Five of Europe’s ten most research-intensive companies now come from Germany, and in terms of transnational patent applications, the Federal Republic of Germany leads the field in Europe and ranks third worldwide. In 2012, spending on research and development increased to a record level of more than 79 billion euros, with the result that the R&D share of gross domestic product (GDP) in Germany reached a peak of three percent for the first time.
Only just under five percent of the master’s students in the 2010 intake at universities dropped out of their STEM studies; at universities of applied sciences, the dropout rate in these subjects was only about three percent. There is also an upswing in engineering courses: A good 93 percent of master’s students at universities of applied sciences graduate, while 88 percent of master’s students at universities do so.
Although the report shows that the dropout rate among bachelor’s students who began their studies in 2008/2009 was lower in some subjects than in previous years, the number of students who dropped out of the program was higher than in the previous years. Overall, however, the dropout rate remains stable at about 28 percent of students.

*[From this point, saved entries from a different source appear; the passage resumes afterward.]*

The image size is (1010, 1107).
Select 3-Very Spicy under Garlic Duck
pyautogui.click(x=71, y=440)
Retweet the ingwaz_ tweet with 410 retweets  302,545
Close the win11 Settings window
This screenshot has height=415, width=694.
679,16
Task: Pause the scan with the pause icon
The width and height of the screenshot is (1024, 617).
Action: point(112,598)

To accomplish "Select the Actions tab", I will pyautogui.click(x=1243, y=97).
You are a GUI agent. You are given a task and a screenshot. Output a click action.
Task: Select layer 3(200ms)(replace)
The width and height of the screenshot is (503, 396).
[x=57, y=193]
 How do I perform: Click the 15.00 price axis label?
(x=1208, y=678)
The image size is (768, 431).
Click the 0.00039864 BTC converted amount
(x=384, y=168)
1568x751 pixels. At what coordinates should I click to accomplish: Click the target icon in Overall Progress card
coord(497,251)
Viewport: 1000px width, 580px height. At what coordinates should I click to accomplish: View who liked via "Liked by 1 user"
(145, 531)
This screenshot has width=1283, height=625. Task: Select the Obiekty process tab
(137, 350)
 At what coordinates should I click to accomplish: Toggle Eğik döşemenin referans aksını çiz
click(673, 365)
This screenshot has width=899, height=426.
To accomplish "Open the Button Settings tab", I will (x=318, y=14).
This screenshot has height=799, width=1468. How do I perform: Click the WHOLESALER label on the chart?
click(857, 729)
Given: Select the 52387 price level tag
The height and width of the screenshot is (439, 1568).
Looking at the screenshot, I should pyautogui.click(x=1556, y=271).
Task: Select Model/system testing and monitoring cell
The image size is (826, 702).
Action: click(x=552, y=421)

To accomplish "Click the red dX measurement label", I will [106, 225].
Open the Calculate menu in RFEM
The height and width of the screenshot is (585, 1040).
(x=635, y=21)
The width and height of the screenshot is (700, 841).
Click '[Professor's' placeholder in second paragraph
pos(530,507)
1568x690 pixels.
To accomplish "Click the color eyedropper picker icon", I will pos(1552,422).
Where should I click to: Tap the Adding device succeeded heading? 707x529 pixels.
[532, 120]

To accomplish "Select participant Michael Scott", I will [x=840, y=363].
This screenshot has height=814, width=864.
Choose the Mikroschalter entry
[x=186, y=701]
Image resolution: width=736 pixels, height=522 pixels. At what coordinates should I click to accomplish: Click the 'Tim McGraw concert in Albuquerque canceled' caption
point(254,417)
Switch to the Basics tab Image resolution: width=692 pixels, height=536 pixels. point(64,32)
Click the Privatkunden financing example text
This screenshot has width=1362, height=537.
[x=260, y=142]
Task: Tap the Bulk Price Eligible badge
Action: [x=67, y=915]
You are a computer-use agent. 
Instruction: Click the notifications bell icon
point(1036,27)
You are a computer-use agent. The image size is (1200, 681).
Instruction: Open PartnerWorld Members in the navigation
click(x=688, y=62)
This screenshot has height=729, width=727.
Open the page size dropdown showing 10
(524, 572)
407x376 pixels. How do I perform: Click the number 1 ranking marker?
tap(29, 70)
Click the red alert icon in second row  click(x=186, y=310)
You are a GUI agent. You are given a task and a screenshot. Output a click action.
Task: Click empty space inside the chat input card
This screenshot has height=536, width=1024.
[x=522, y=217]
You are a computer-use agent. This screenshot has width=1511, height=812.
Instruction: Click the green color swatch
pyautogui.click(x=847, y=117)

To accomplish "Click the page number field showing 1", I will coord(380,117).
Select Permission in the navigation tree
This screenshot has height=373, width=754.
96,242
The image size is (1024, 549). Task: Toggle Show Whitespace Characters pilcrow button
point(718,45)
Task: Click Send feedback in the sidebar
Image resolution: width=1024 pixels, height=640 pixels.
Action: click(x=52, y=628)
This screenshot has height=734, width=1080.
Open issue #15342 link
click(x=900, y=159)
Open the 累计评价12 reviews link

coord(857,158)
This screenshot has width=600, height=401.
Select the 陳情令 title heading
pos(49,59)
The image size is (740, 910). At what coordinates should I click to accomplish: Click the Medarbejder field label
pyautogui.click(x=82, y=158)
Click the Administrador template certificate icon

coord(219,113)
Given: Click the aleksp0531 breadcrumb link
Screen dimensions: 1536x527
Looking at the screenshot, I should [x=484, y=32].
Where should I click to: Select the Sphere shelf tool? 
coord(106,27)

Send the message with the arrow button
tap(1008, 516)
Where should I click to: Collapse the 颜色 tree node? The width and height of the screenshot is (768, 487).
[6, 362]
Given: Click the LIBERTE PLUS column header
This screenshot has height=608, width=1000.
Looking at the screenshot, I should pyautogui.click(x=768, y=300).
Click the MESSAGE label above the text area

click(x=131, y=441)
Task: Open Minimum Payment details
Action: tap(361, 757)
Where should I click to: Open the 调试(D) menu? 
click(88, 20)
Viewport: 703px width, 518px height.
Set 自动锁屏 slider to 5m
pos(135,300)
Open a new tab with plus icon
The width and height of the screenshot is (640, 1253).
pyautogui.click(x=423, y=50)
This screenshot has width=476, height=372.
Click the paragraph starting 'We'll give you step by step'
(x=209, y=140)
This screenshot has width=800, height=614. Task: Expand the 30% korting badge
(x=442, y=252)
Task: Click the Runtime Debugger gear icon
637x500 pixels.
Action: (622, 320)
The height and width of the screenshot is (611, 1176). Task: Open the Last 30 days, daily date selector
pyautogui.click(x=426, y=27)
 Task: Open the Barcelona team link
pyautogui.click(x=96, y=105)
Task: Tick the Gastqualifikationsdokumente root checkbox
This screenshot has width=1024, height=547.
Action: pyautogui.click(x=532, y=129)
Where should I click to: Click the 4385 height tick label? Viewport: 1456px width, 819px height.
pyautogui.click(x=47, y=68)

The study rate of foreign students, i.e. students who obtained their higher education entrance qualification at a foreign school and began their studies at a German higher education institution, is 41 percent overall. Among East Asian students, the dropout rate is by far the best at 19 percent.
With regard to master’s degree programs, a significantly lower dropout rate of 9 percent of foreign first-year students in 2010 can be recorded.